#general


@sangarshanan: Hi all ! just wanted to know if it is possible to create and update Iceberg tables without using spark for compute ? using just the java APIs
  @dweeks: Yes, you can use the java APIs directly to update tables. You still need a catalog implementation for handling the commits, but everything should be possible through the APIs.
  @dweeks: Could you share your use case? Just wondering if you're trying to simply append existing files or you're trying to integrate something else.
  @sangarshanan: my usecase is to build a service that can perform CRUD on iceberg tables backed by Hive as catalog and provide an abstraction for users to run it without the overhead of spark
  @sangarshanan: this is roughly what I came up with but I got hit with some bugs that I am trying to solve ```Configuration conf = new Configuration(); conf.set("hive.metastore.uris", ""); Catalog catalog = new HiveCatalog(conf); TableIdentifier name = TableIdentifier.of("logging", "logs"); Table table = catalog.createTable(name, schema, spec);``` just wanted to know if I am moving in the right direction since I could not find any examples that used the Java APIs to directly Create and Update iceberg tables
  @dweeks: That all looks right. From the table you should be able to use the APIs to manipulate the table.
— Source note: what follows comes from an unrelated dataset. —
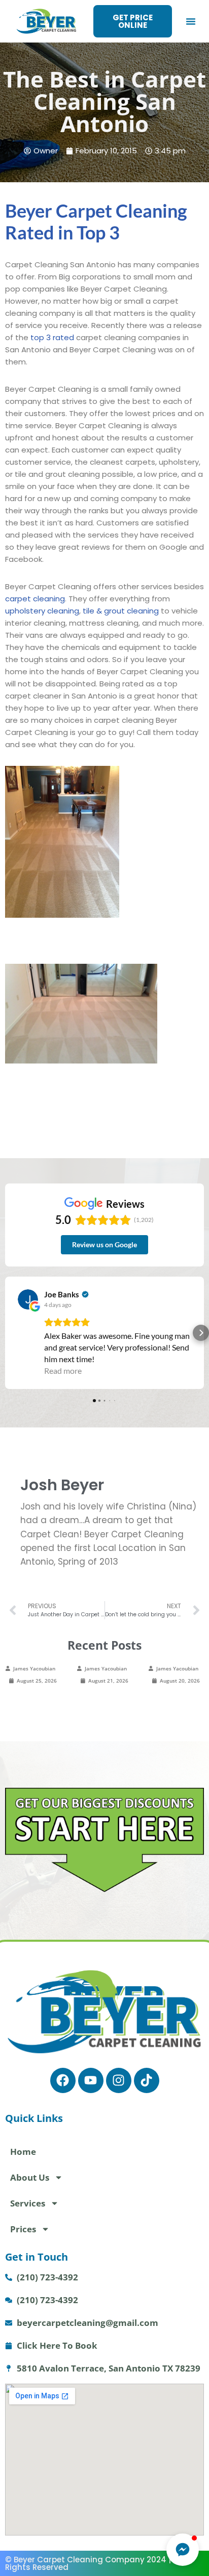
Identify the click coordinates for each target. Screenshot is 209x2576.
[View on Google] (28, 1299)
Those are the same APIs that Spark/Trino/Flink use, so you might be able to find examples of the API use there.
  @dweeks: The tests are also a good place to look since they exercise all of these code paths.
@aman.rawat: Hi everyone, Is there any high level api/abstraction available to enable row level deletes as part of delete, update or merge operations in table format v2.
  @russell.spitzer: Row level deletes are still not supported in the Spark api so there is no way to enabled them there
  @aman.rawat: Thanks @russell.spitzer for the update.
  @gsreeramkumar: Hi @russell.spitzer, can you pl. throw some light on: 1. what is the overall state of record level deletes? Is it supported in any other engine - or is it just implemented in the core api and is waiting for engine specific adaption? 2. Is there a work stream or ongoing work for implementing this in Spark - where we can come and contribute? Truly appreciate your inputs.
@mohamed.jouini.pro: Hi everyone. I tried to use Iceberg release 0.12.0 with Dynamodb catalog, and this is my SparkSession configuration: ```.set("spark.sql.catalog.spark_catalog", "org.apache.iceberg.spark.SparkSessionCatalog") .set("spark.sql.catalog.iceberg_dynamo_poc", "org.apache.iceberg.spark.SparkCatalog") .set("spark.sql.catalog.iceberg_dynamo_poc.warehouse", "") .set("spark.sql.catalog.iceberg_dynamo_poc.catalog-impl", "org.apache.iceberg.aws.dynamodb.DynamoDbCatalog") .set("spark.sql.catalog.iceberg_dynamo_poc.io-impl", "org.apache.iceberg.aws.s3.S3FileIO") .set("spark.sql.catalog.iceberg_dynamo_poc.dynamodb.table-name", "IcebergCatalog")``` and I got this error when creating table ```spark.sql ("CREATE TABLE iceberg_dynamo_poc.dynamo1 ( \ id bigint, \ pathId string, \ ) \ USING iceberg " )``` ```Py4JJavaError: An error occurred while calling o1836.sql. : java.lang.NoSuchMethodError: org.apache.iceberg.aws.AwsProperties.dynamoDbTableName()Ljava/lang/String; at org.apache.iceberg.aws.dynamodb.DynamoDbCatalog.ensureCatalogTableExistsOrCreate(DynamoDbCatalog.java:537) at org.apache.iceberg.aws.dynamodb.DynamoDbCatalog.initialize(DynamoDbCatalog.java:133) at org.apache.iceberg.aws.dynamodb.DynamoDbCatalog.initialize(DynamoDbCatalog.java:118) at org.apache.iceberg.CatalogUtil.loadCatalog(CatalogUtil.java:183)```
  @russell.spitzer: Looks like you are missing some things on your classpath, did you make sure to include iceberg-spark3-runtime and the aws SDK bundle and connection client?
  @russell.spitzer:
  @dweeks: I suspect that the issue is actually due to not having the aws-java-sdk-v2 in your classpath
  @dweeks: Dynamo (and most of the native AWS support) uses sdk v2, which is not part of the bundle
  @russell.spitzer: oh do we need that in the docs then?
  @dweeks: Probably, though maybe we should just bundle it with `iceberg-aws`?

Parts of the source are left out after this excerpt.